───── PAGE EXTRACT

Re: [Neo4j] Poor insert performance

Michael Hunger Sun, 29 Dec 2013 02:16:34 -0800

Do you run it against server or with -path?

If the latter please remember to set the memory options in the shell script


I'll try your example later today

Sent from mobile device

Am 29.12.2013 um 10:55 schrieb Jason W <[email protected]>:

> Just realized I didn't have the index set on the right property. Doh!
> 
> After adding the index, I was able to insert a batch of 1,000 in 3.2 seconds 
> which feels much better. When trying a larger batch though, the performance 
> does not scale linearly - 25,000 batch took almost 15 minutes. I can clearly 
> see disk writes and garbage collection playing a role now, so i'm playing 
> around with batch sizes now. I'm on a linux server with 64GB available 
> memory, 64 cores, and software RAID 10 over 4 x 7,200 RPM disks. I'm using 
> default settings on neo4j.
> 
> Any tuning advice would be greatly appreciated!
> 
> On Sunday, December 29, 2013 12:58:16 AM UTC-6, Jason W wrote:
>> 
>> Michael,
>> I tried out your tool and I love the ease at which I was able to get going. 
>> Unfortunately, it hasn't really helped my performance issue.

──────────
───── DATA BLOCK

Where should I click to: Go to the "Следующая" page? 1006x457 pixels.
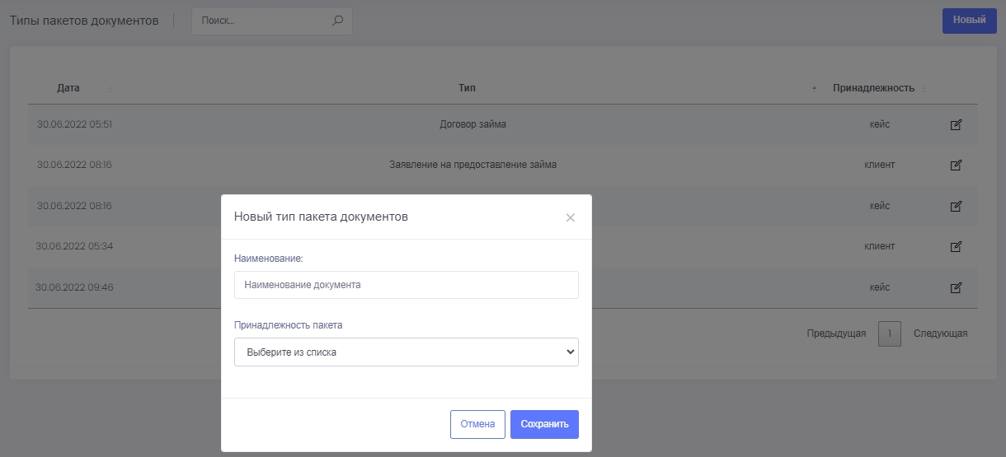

──────────

TASKS TO PERFORM
A) In the Neo4j thread, condense the paragraph that begins "After adding the index" into a bulleted list that keeps its main facts.
B) According to the Neo4j thread, how long did the 25,000 batch take to insert?
C) Resume the Neo4j thread, starting after its final sentence.
The material has no connection to the Neo4j thread.

THE RESPONSES
A)
- With the index added, a batch of 1,000 was inserted in 3.2 seconds.
- Performance did not scale linearly: a batch of 25,000 took almost 15 minutes.
- Disk writes and garbage collection were visibly playing a role, so different batch sizes were being tried.
- Hardware: a Linux server with 64GB available memory, 64 cores, and software RAID 10 over 4 x 7,200 RPM disks.
- Neo4j was running on default settings.

B) Almost 15 minutes.

C)
>> 
>> Here's my command:
>> import-cypher -i input.csv -i output.csv MERGE (a:Attribute {coordinate: 
>> {coordinate}}) WITH a match (u:User {name: 'jason'}) CREATE UNIQUE 
>> (u)-[r:HAS_ATTRIBUTE]->(a)
>> 
>> input.csv looks like this:
>> coordinate
>> 1:1
>> 1:2
>> 1:3
>> etc..
>> 
>> Running a test with 1000 attributes in input.csv took 230 seconds, which is 
>> a measley 4.3 inserts per second.
>> 
>> 
>> 
>> 
>> On Saturday, December 28, 2013 11:29:29 PM UTC-6, Jason W wrote:
>>> 
>>> Michael,
>>> Thanks for the reply. Your tool looks pretty interesting! Looks like it 
>>> allows me to user parameters by providing a CSV file of values. I'll give 
>>> it a try.
>>> 
>>> To answer your questions..
>>> I have created a unique index on :Attribute(coordinate). The attributes are 
>>> simply nodes that need to be connected to the user. Different users will 
>>> share some of these attributes, and I need to be able to query which ones 
>>> are shared (or not shared) between various users. I was running by piping 
>>> the cyper queries to just "neo4j-shell" with a running server. Should I be 
>>> using the "-file" option?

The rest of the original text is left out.